Two things about this post. It's important to remember that "c" in Indonesian is pronounced "ch". "Cak", as Racki renders it is in fact, I think, a cross between "chuck" and "chack". Second, the photo is from
this site; I stole it from Andy and Susanne Carvin's honeymoon. Their snaps are well worth having a
look at. I think they went to exactly the same performance I did, but a couple of years earlier.
After eating at Indus, we just made it to the kecak dance down Jl Hanoman. The whole thing was a mystery I am yet to unravel, particularly the bit where a hessian sack full of coconut husks was dumped on the stage, set alight with some kind of spirits, reduced to embers, and then kicked by a barefooted old man who then walked across the coals, all the while riding a broomstick with a carved wooden horse's head, and coconut leaf mane and tail.
That part, I think, was the so-called "fire dance", an even greater mystery, and one which left the crowd gawping and gasping loudly with shock. When it was over, a younger man came and announced the fact. The stunned crowd sat starting at the old man, sitting on the ground, his legs straight out in front of him, his charred soles facing the crowd, the crowd facing them. He sat there as if in a trance. I had to go and I do not know how the crowd and the man resolved their situation.
I do know that the kecak dance, the monkey dance, is a secular dance, choreographed by Walter Spies and Katherine Mershon in 1930 for a German movie, "Island of the Demons". Mind you, that is an exaggeration, for according to Christian Racki's
The Sacred Dances of Bali:
"The Kecak comes from the Sanghyan in which a chorus of men alternates with a group of women to help dancers enter in trance. In the 1930s Walter Spies, a German painter and anthropologist, made a proposal to dancers of the village of Bedalu to enlarge this chorus which in the beginning comprised only a dozen men, and to give it its own life. Spies collaborated with a Balinese, Bak Limbak (who had created the first version of the Kecak), to have the chorus accompany one episode of the Ramayana. As time went on, the spectacle incorporated other episodes of this story as well as other mythical stories."
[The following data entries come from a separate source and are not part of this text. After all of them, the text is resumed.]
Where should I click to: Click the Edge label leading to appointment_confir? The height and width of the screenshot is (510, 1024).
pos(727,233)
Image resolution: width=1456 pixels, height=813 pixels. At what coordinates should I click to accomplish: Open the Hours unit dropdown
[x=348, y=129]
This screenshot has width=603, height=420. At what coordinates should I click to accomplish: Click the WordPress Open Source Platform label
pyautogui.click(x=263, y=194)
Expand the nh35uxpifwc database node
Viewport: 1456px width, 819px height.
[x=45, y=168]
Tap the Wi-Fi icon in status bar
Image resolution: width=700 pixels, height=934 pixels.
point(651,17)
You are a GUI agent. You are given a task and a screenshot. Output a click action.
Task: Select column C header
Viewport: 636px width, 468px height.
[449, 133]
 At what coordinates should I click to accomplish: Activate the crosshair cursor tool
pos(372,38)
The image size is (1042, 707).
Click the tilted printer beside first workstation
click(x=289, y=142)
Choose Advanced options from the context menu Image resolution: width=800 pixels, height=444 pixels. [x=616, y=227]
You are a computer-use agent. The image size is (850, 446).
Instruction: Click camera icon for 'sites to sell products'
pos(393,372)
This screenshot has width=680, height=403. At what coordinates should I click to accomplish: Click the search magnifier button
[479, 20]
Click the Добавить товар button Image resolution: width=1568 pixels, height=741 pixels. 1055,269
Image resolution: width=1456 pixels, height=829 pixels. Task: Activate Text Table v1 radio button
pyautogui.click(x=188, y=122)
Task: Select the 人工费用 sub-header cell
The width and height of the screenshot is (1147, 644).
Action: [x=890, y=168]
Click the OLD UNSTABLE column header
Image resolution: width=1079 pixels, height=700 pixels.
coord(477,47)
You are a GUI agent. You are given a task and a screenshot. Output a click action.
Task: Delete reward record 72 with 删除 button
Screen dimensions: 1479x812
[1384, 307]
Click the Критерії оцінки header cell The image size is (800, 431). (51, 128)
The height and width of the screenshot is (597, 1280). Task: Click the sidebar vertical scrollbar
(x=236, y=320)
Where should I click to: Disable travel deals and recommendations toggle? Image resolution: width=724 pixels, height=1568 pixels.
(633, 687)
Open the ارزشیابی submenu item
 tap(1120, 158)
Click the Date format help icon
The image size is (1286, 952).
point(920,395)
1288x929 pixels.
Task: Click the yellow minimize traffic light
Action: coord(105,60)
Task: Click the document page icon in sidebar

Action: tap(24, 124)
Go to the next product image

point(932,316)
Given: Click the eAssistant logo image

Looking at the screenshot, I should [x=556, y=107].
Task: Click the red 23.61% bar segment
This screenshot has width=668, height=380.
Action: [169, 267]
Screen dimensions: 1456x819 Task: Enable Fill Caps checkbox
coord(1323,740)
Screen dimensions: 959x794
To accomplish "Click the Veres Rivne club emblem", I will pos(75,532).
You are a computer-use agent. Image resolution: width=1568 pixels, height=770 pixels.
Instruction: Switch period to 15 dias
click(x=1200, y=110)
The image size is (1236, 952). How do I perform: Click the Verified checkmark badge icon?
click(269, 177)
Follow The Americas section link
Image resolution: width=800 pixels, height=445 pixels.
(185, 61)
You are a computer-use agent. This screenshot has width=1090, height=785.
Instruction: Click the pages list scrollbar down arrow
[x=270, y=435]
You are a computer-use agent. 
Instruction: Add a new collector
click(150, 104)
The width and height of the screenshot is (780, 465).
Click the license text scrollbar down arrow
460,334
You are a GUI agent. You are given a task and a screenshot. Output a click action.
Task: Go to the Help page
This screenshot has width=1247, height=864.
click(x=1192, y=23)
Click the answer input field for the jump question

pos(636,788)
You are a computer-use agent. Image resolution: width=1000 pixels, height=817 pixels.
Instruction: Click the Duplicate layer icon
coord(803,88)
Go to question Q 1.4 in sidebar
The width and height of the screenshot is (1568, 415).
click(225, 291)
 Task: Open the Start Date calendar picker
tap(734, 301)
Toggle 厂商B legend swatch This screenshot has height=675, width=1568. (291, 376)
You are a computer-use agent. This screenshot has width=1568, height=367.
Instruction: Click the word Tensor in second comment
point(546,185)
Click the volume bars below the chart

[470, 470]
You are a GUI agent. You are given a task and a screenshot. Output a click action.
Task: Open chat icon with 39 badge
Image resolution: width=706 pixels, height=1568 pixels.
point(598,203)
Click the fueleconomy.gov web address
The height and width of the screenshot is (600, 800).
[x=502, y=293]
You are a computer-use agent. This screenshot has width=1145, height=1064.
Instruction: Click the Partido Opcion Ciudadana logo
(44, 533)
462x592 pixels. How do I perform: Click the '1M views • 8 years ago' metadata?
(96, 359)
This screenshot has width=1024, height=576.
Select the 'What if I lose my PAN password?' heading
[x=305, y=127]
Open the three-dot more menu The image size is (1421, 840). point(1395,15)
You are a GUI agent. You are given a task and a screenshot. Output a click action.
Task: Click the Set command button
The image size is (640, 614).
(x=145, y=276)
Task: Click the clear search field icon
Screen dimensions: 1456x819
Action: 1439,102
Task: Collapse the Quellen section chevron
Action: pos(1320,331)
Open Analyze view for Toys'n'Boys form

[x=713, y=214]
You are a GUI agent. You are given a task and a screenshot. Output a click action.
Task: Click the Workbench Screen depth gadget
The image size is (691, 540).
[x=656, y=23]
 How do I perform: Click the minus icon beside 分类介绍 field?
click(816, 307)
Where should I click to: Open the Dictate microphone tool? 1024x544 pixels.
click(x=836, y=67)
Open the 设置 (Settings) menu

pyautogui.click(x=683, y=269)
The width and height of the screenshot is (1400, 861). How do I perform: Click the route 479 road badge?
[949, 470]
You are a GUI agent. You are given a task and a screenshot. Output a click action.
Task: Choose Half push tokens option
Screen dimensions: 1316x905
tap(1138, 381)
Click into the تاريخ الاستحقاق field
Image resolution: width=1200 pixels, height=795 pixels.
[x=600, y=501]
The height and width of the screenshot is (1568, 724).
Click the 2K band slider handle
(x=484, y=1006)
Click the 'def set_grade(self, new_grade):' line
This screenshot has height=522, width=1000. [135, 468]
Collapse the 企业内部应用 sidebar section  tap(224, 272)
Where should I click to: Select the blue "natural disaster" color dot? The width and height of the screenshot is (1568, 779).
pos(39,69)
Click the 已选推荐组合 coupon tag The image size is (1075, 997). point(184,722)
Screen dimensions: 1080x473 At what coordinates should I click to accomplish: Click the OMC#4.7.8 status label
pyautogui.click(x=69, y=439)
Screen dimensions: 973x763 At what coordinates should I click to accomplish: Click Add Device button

It is entertaining; anyone who has seen "Baraka", a Koyanisqaatsi / Powaqqatsi style movie without words, will be amazed to learn that the extraordinary sequence of black and white checked saronged men chanting and moving in unison is a near-nightly tourist ritual. It is not easy to describe. I will not try to better Racki's description:
"The chorus of young men flood the stage, shouting the syllable 'cak', all the while walking with legs and elbows bent, and fingers extending into a trembling fan of energy. They sit in one concentric circle around the fire and after repeated chants and synchronised gestures, they bow to the priest who blesses them with holy water. Once the priest has left, the chorus once more bounds in to the 'cak], varying in fast and slow rhythmic sequences -- punctuated by the ]cak cak pour chir'. This chorus is divided in several sub-groups which 'layer' various 'cak', one upon another. A tumultuous global resonance is created by these patterns. All changes in movement and singing are led by a chorus member. Even though rhythmical structures of 'cak' are different, the gestures are uniform until the dramatic action begins. When the voice of the juru tendak emerges from the group to narrate the unfolding story, the dancers arrive to perform the Ramayana (or another legend). Afterwords, the chorus surrounds them, dividing into several smaller groups with distinctive gestures that docorate the dance. After the drama has ended, the kecak chorus disappears just as it came."
Something about the whole thing was wrong. There was no explanation other than a piece of paper. The considerable audience sat there, each having paid A$7, a substantial sum comparatively, and I can only imagine they were as perplexed as I. Murni of Ubud warns:
"It is almost impossible for the new spectator to follow the plot. Boys dance girls' parts, girls dance boys' parts. You cannot tell which are which; both wear heavy make-up. the same person may dance several roles, and scenes change with the barest of announcements. It's best just to sit back and enjoy the extreme beauty of the movements, the expressions, and the dazzling costumes."
Racki says, with a frankness more anthropologists might employ:
"As they are indifferent to content, Balinese are much more casual spectators than Westerners, who go to a dance with the intention of learning something [do we?]. The Balinese talk and sleep, paying attention only when it best suits them -- when the clowns come out, if they are children, or when the dancers step on stage, if they are the dancers' mothers."
Earlier, he had said:
"the youth ... attend the show as much to look for a girl or a boy friend as to attend the performance itself. Dance is thus part of the mating game. Girls are the best spectators; they stand in groups of two or three, holding each other by the hand or waist, attentive to the minutest details of the dancer's hands. Boys pretend to come for the show, but they are restively on the chase, prowling at a short distance in tehir own groups of two or three. Every few minutes, they approach, supposedly to get closer to the stage, but actually to get nearer to the girls; a quick pinch, a few words and the message gets across. Dates are thus made and love stories begin."